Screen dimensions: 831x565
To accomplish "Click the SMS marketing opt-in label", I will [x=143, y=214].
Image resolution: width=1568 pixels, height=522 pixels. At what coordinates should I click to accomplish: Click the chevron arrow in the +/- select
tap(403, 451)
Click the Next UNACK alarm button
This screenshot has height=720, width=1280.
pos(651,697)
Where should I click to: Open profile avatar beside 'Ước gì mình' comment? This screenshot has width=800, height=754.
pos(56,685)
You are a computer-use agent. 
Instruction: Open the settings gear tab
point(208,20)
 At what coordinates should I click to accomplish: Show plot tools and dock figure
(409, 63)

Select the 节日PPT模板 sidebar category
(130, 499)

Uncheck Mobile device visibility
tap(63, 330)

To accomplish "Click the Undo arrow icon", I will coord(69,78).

• • • •

#### [Exercise description]
Copy exactly. Include the line containing "At what coordinates should I click to accomplish: Show" and every later line through the end of the listing, and nothing else.

#### [Task response]
 At what coordinates should I click to accomplish: Show plot tools and dock figure
(409, 63)

Select the 节日PPT模板 sidebar category
(130, 499)

Uncheck Mobile device visibility
tap(63, 330)

To accomplish "Click the Undo arrow icon", I will coord(69,78).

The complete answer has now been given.